Exercise details: Nothing is to be left out; print all the entries exactly.

(Stored data)
>>
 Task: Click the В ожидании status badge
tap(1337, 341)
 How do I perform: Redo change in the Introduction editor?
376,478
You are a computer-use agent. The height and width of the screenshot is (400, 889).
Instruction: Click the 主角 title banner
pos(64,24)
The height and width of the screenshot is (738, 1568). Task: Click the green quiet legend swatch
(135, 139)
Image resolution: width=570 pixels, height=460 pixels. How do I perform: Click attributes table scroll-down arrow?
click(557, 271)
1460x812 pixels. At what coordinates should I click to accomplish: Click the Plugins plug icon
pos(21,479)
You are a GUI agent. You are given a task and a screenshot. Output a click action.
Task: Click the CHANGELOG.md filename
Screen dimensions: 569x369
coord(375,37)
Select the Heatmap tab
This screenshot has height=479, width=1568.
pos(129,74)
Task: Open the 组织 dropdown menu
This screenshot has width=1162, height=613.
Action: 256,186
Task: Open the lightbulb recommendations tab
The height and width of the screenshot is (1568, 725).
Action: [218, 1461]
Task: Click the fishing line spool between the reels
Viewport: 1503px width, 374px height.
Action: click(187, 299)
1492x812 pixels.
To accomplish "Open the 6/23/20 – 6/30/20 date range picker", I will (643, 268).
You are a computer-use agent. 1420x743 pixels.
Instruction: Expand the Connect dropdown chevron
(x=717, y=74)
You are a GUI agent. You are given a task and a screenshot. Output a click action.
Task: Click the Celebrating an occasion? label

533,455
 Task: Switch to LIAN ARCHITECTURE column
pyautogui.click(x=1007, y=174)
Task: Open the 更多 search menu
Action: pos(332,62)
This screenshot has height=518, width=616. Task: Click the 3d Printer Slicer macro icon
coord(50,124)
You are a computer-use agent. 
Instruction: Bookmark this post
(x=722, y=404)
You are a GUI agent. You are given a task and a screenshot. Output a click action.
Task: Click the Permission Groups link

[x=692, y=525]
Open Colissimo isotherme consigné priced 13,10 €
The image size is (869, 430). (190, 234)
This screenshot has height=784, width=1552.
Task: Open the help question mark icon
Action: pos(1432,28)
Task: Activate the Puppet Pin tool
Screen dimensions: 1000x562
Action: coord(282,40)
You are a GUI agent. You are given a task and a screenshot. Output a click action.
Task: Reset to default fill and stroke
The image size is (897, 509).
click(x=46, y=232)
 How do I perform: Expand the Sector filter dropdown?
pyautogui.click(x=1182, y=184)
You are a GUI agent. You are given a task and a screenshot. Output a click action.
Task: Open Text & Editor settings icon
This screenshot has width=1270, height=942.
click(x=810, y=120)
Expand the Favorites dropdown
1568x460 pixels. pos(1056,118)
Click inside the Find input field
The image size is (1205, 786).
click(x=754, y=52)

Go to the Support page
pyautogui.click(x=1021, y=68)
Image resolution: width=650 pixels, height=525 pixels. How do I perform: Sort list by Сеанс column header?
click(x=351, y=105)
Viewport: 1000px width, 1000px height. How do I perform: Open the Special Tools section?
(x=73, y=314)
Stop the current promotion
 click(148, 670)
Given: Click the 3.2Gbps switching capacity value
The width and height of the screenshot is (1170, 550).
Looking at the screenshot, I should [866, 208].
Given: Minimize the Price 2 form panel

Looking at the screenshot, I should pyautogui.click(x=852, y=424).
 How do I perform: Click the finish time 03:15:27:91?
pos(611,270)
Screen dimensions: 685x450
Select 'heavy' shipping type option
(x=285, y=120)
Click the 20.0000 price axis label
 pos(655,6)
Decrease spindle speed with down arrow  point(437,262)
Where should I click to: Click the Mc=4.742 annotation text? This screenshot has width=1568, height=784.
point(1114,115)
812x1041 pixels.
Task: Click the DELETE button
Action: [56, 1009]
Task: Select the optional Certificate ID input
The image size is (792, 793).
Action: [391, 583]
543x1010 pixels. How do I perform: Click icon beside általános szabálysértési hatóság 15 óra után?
<<
Task output:
 Task: Click the В ожидании status badge
tap(1337, 341)
 How do I perform: Redo change in the Introduction editor?
376,478
You are a computer-use agent. The height and width of the screenshot is (400, 889).
Instruction: Click the 主角 title banner
pos(64,24)
The height and width of the screenshot is (738, 1568). Task: Click the green quiet legend swatch
(135, 139)
Image resolution: width=570 pixels, height=460 pixels. How do I perform: Click attributes table scroll-down arrow?
click(557, 271)
1460x812 pixels. At what coordinates should I click to accomplish: Click the Plugins plug icon
pos(21,479)
You are a GUI agent. You are given a task and a screenshot. Output a click action.
Task: Click the CHANGELOG.md filename
Screen dimensions: 569x369
coord(375,37)
Select the Heatmap tab
This screenshot has height=479, width=1568.
pos(129,74)
Task: Open the 组织 dropdown menu
This screenshot has width=1162, height=613.
Action: 256,186
Task: Open the lightbulb recommendations tab
The height and width of the screenshot is (1568, 725).
Action: [218, 1461]
Task: Click the fishing line spool between the reels
Viewport: 1503px width, 374px height.
Action: click(187, 299)
1492x812 pixels.
To accomplish "Open the 6/23/20 – 6/30/20 date range picker", I will (643, 268).
You are a computer-use agent. 1420x743 pixels.
Instruction: Expand the Connect dropdown chevron
(x=717, y=74)
You are a GUI agent. You are given a task and a screenshot. Output a click action.
Task: Click the Celebrating an occasion? label

533,455
 Task: Switch to LIAN ARCHITECTURE column
pyautogui.click(x=1007, y=174)
Task: Open the 更多 search menu
Action: pos(332,62)
This screenshot has height=518, width=616. Task: Click the 3d Printer Slicer macro icon
coord(50,124)
You are a computer-use agent. 
Instruction: Bookmark this post
(x=722, y=404)
You are a GUI agent. You are given a task and a screenshot. Output a click action.
Task: Click the Permission Groups link

[x=692, y=525]
Open Colissimo isotherme consigné priced 13,10 €
The image size is (869, 430). (190, 234)
This screenshot has height=784, width=1552.
Task: Open the help question mark icon
Action: pos(1432,28)
Task: Activate the Puppet Pin tool
Screen dimensions: 1000x562
Action: coord(282,40)
You are a GUI agent. You are given a task and a screenshot. Output a click action.
Task: Reset to default fill and stroke
The image size is (897, 509).
click(x=46, y=232)
 How do I perform: Expand the Sector filter dropdown?
pyautogui.click(x=1182, y=184)
You are a GUI agent. You are given a task and a screenshot. Output a click action.
Task: Open Text & Editor settings icon
This screenshot has width=1270, height=942.
click(x=810, y=120)
Expand the Favorites dropdown
1568x460 pixels. pos(1056,118)
Click inside the Find input field
The image size is (1205, 786).
click(x=754, y=52)

Go to the Support page
pyautogui.click(x=1021, y=68)
Image resolution: width=650 pixels, height=525 pixels. How do I perform: Sort list by Сеанс column header?
click(x=351, y=105)
Viewport: 1000px width, 1000px height. How do I perform: Open the Special Tools section?
(x=73, y=314)
Stop the current promotion
 click(148, 670)
Given: Click the 3.2Gbps switching capacity value
The width and height of the screenshot is (1170, 550).
Looking at the screenshot, I should [866, 208].
Given: Minimize the Price 2 form panel

Looking at the screenshot, I should pyautogui.click(x=852, y=424).
 How do I perform: Click the finish time 03:15:27:91?
pos(611,270)
Screen dimensions: 685x450
Select 'heavy' shipping type option
(x=285, y=120)
Click the 20.0000 price axis label
 pos(655,6)
Decrease spindle speed with down arrow  point(437,262)
Where should I click to: Click the Mc=4.742 annotation text? This screenshot has width=1568, height=784.
point(1114,115)
812x1041 pixels.
Task: Click the DELETE button
Action: [56, 1009]
Task: Select the optional Certificate ID input
The image size is (792, 793).
Action: [391, 583]
543x1010 pixels. How do I perform: Click icon beside általános szabálysértési hatóság 15 óra után?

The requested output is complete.